Coupled and decoupled algorithms for semiconductor simulation

Algorithms for the numerical simulation are analyzed by computers of the steady state behavior of MOSFETs. The discretization and linearization of the nonlinear partial differential equations as well as the solution of the linearized systems are treated systematically. Thus we generate equations which do not exceed the floating point representations of modern computers and for which charge is conserved while appropriate maximum principles are preserved. A typical decoupling algorithm of the solution of the system of pde is analyzed as a fixed point mapping T. Bounds exist on the components of the solution and for sufficiently regular boundary geometries higher regularity of the derivatives as well. T is a contraction for sufficiently small variation of the boundary data. It therefore follows that under those conditions the decoupling algorithm coverges to a unique fixed point which is the weak solution to the system of pdes in divergence form. A discrete algorithm which corresponds to a possible computer code is shown to converge if the discretizaion of the pde preserves the regularity properties mentioned above.
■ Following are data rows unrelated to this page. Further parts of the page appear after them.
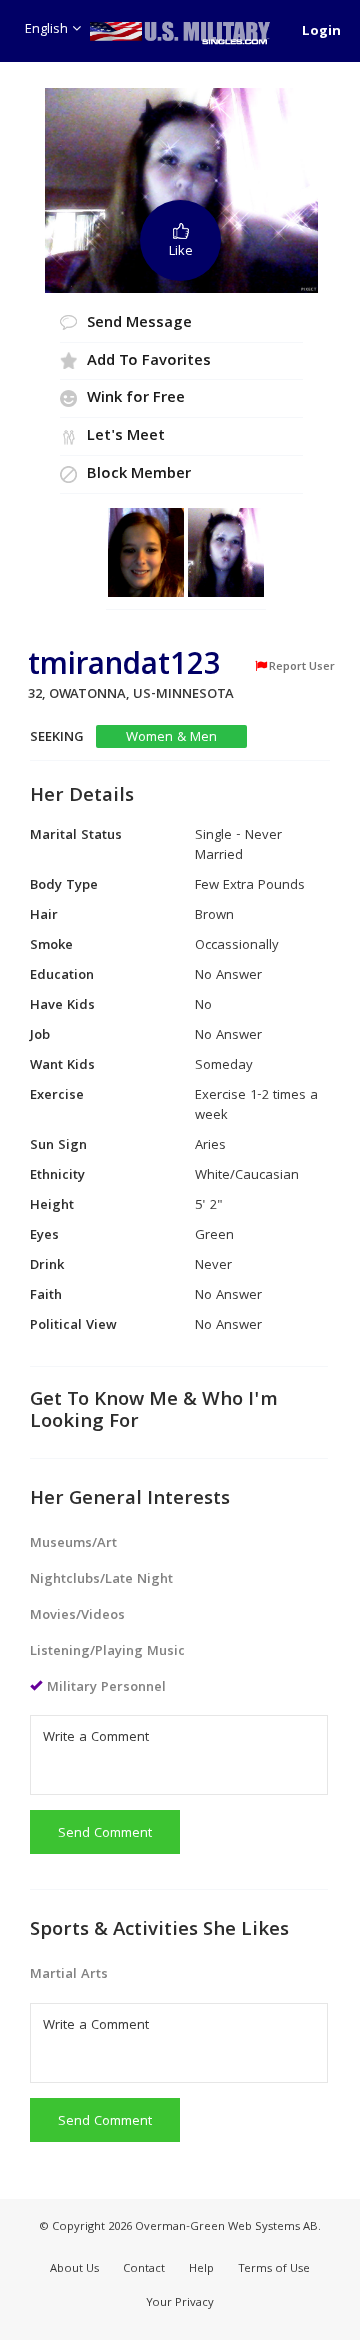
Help (201, 2269)
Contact (144, 2269)
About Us (74, 2269)
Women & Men (171, 737)
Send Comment (105, 1834)
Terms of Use (274, 2269)
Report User (302, 667)
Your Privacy (180, 2303)
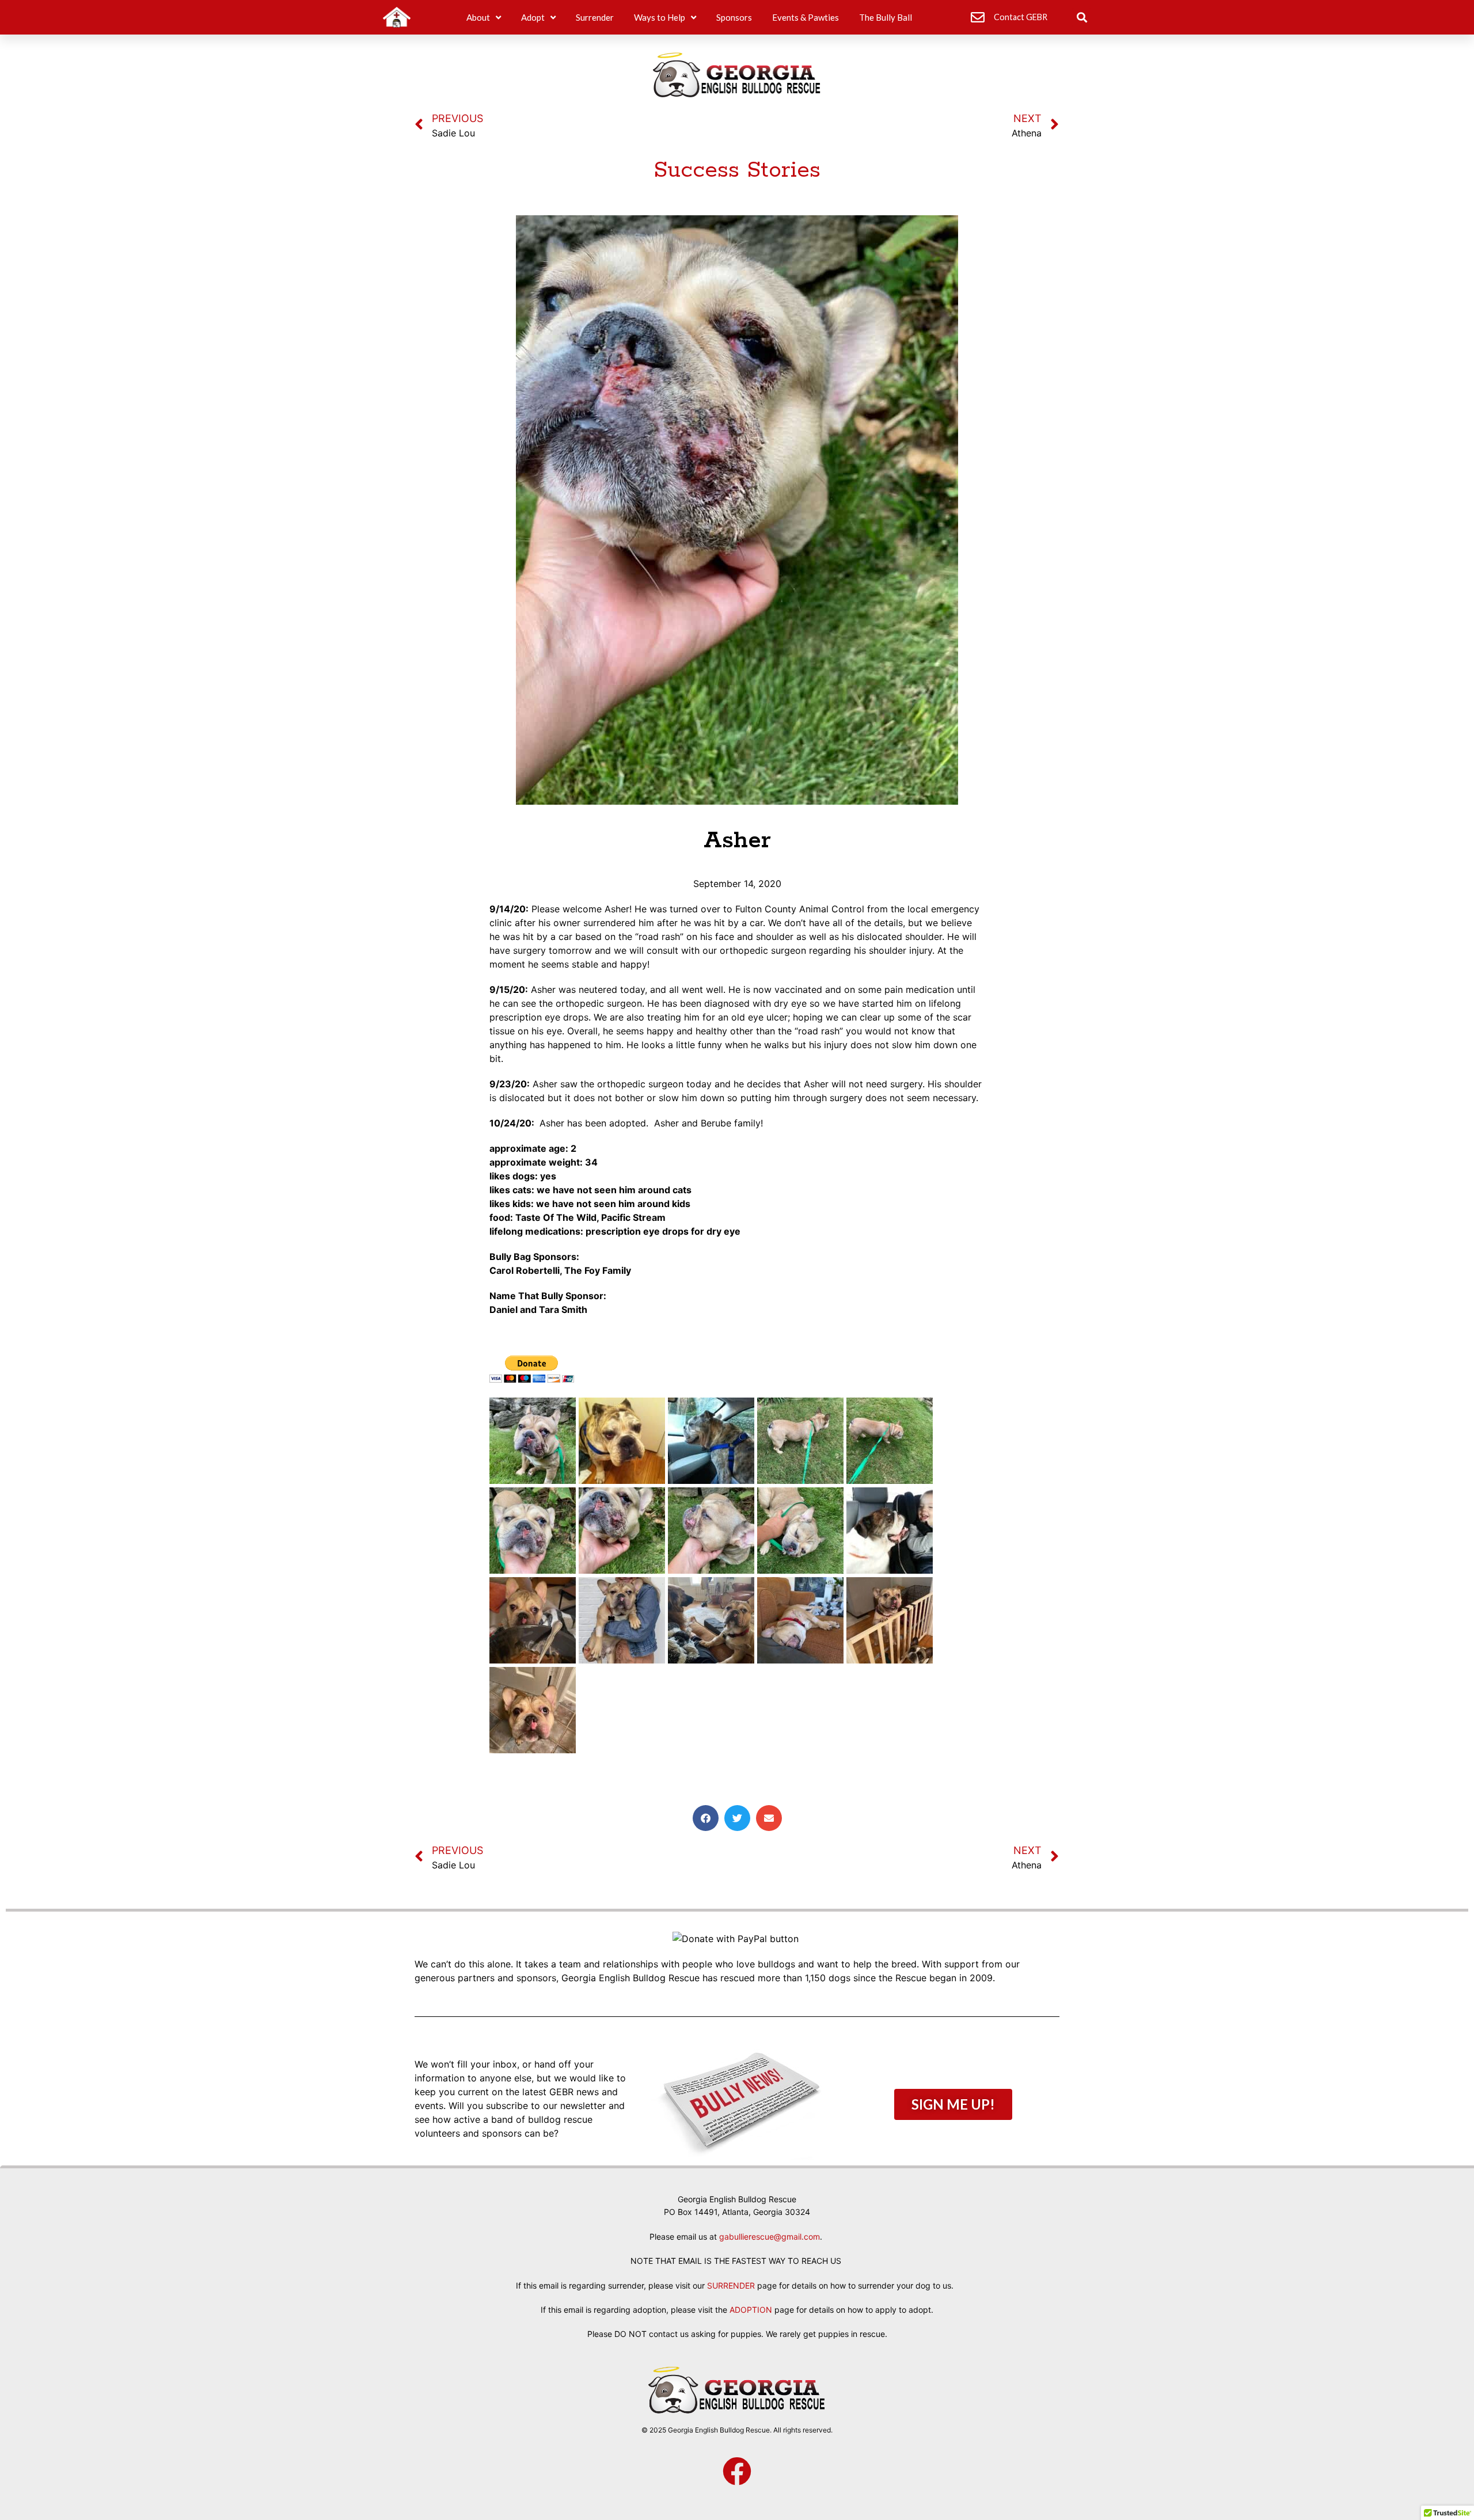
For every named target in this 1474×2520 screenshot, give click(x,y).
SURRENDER (731, 2285)
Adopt (533, 17)
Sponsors (734, 17)
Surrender (595, 17)
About (478, 17)
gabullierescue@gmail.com (769, 2236)
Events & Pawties (805, 17)
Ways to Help (659, 17)
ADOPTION (751, 2310)
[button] (1081, 17)
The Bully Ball (885, 17)
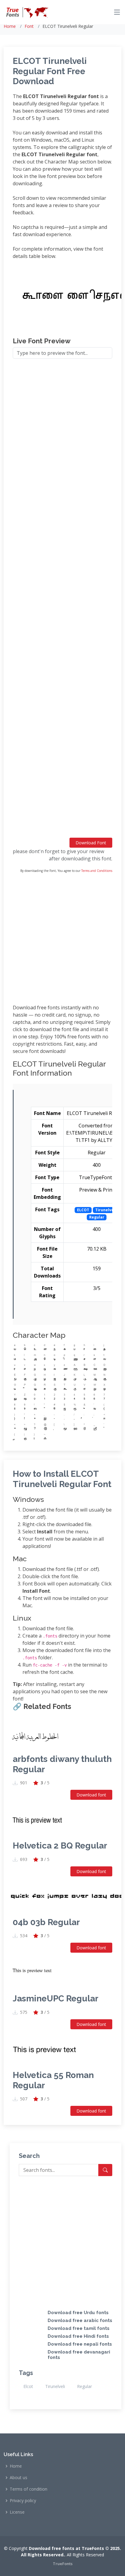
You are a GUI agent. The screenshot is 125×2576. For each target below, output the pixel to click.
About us (18, 2477)
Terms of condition (28, 2489)
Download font (91, 1795)
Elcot (28, 2386)
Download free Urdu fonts (78, 2312)
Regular (84, 2386)
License (17, 2512)
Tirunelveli (55, 2386)
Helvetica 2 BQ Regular (60, 1846)
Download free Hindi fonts (78, 2336)
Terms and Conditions (96, 871)
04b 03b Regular (46, 1922)
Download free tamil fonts (79, 2328)
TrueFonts (63, 2563)
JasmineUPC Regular (55, 1999)
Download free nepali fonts (80, 2344)
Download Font (91, 843)
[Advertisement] (62, 601)
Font (29, 26)
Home (10, 26)
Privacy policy (23, 2500)
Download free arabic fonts (80, 2320)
A stronger convergence result is obtained by employing the higher regularity for enforcing the weak formulations of the pde more strongly. The execution speed of a modification of Newton's method, two versions of a decoupling approach and a new mixed solution algorithm are compared for a range of problems. The asymptotic complexity of the solution of the linear systems is identical for these approaches in the context of sparse direct solvers if the ordering is done in an optimal way.